This decision, seven years in the making, is a response to feelings that the previous name did not accurately convey the prevailing focus on applied economics within the department, according to Prof. Andrew Novakovic, E.V. Baker Professor of Agricultural Economics and chair of AEM.

“Since the 1970s, we had been running a general undergraduate business degree program that had nothing to do with traditional agriculture,” Novakovic said. After some initial efforts to tweak the title, “The Department of Agricultural Economics,” in 1993, faculty members agreed upon the ARME designation.

But the title of “ARME” still failed to reflect on the essence of the major, said Prof. James Hagen, ARME. The change is also consistent with other such departments in the country that have adopted new names “to keep up with the times,” Hagen said.

Prof. Ed McLaughlin, marketing, explained that the new title of AEM “more accurately describes who we are as a department and the particular programs of study that we offer [which are] a series of courses in applied economics and management.”

Currently the program is undergoing a three-year process of attaining accreditation. AACSB: The International Association for Management Education — which began reviewing the AEM program in the spring of 1998 — has issued “very positive reviews, but with the understanding that the name [ARME] was a barrier to understanding the breadth of our programs. One doesn’t expect a business program in a department where the first word is ‘agriculture’,” Novakovic said.

This feedback from AACSB has increased, but did not create, support for the name change. “The review panel stated that although we had one of the top five business programs in the country, we should more clearly identify the department name as a program offering a general management degree program, as opposed to the somewhat confusing, even misleading name of ARME,” McLaughlin explained, adding that the accreditation feedback “accelerated” the name revision process.

Of the total 700 students in the AEM major, 80 to 90 percent opt to specialize in either business or food industry management, a related field.
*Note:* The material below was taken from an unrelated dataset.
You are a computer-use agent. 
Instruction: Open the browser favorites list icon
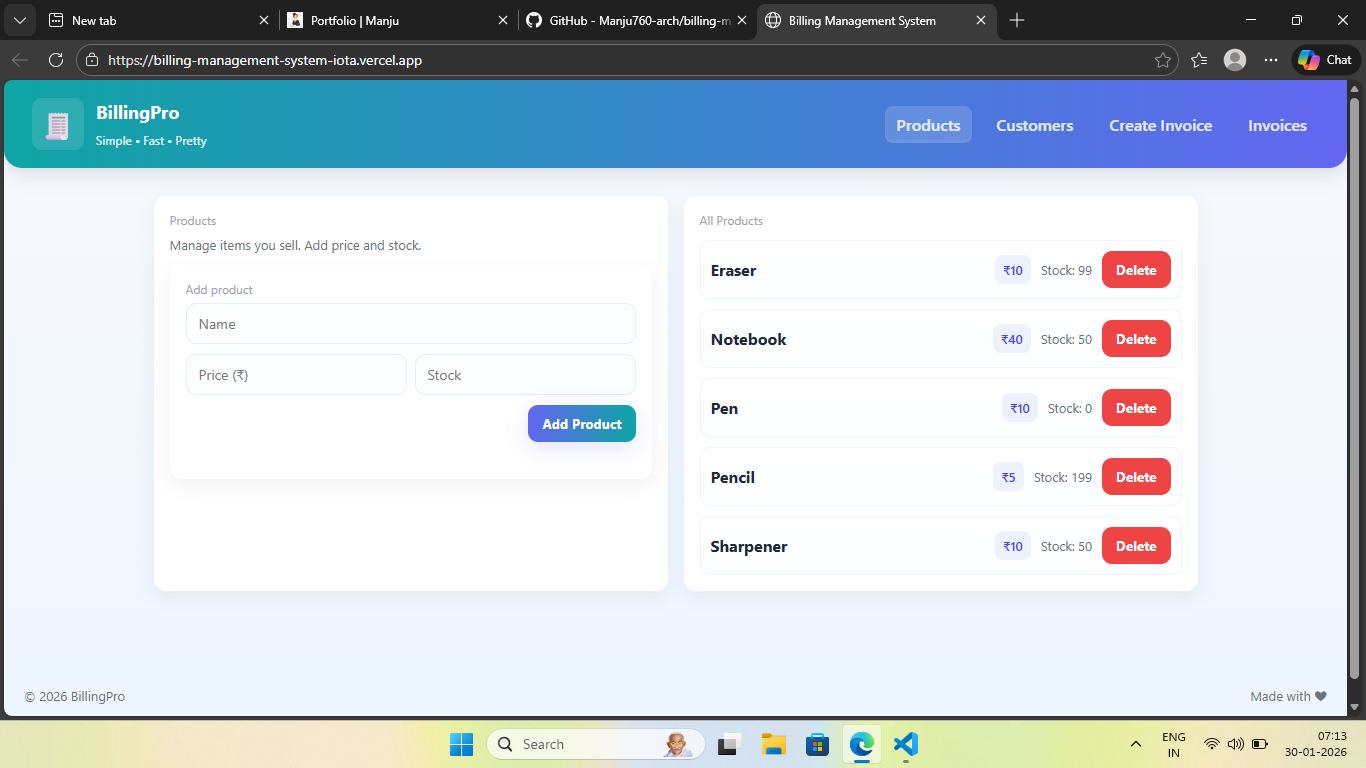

But despite these trends, McLaughlin stressed that the major will still offer courses in the agricultural and resource areas.

Hagen also emphasized that “the agricultural portion is not going away. It’s part of our strength and it evolved in an applied economics environment … by the name change we are announcing to the world that we are teaching business and that we are open for accreditation,” he said.

In the near future, Novakovic and others hope to implement plans to expand the major. The name change is “a sign of things to come,” Novakovic said.

The department hopes to add new faculty, in part to lower the high faculty-to-student ratio within AEM, but also to respond to concerns from the accreditation committee.

“The committee thought we needed more resources and staff support for our teaching effort. They were concerned that we were doing a lot with few faculty, and they seemed to question how the faculty could pull it off without getting burned out,” according to Hagen. But he stressed that the committee did not feel the strains placed on AEM faculty compromised the quality of education they provide.

Carl Torrillo ’01, an AEM major, expressed his enthusiasm for the name change. “I think it will be an advantage for graduates. I’ve been interviewing [for jobs] and I’ve been asked why agriculture is part of the title. I think it will improve the image of the business program at Cornell on the whole,” Torrillo said.